_Objective:_
Give the material from the line containing "Sort the table by Market Cap header" through the end as a JSON list of strings, one per line, with blank lines and pictures left out.

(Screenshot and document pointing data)
▬▬▬

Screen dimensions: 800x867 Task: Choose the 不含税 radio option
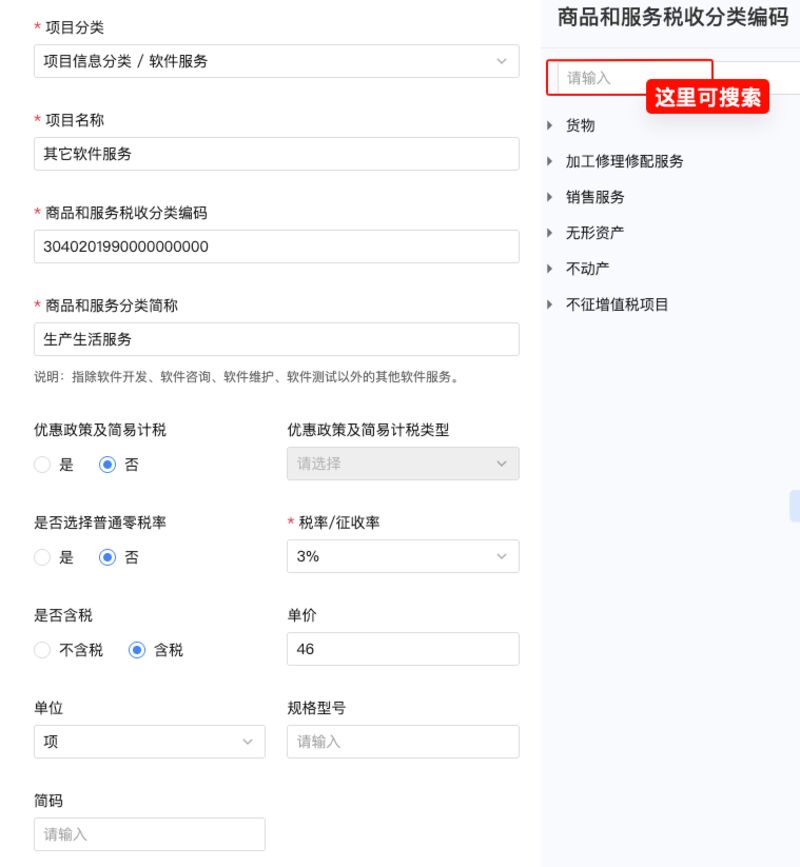pos(43,650)
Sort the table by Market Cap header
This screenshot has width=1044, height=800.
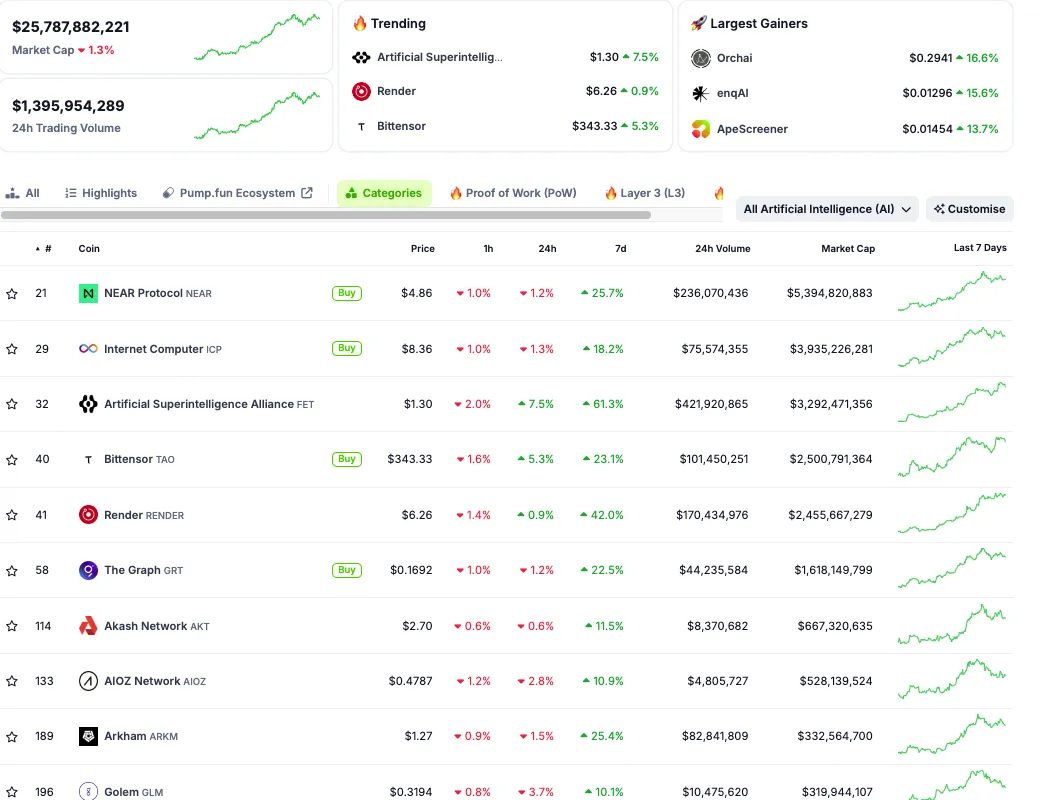pos(847,249)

▬▬▬

_Solution for this problem:_
[
  "Sort the table by Market Cap header",
  "This screenshot has width=1044, height=800.",
  "pos(847,249)"
]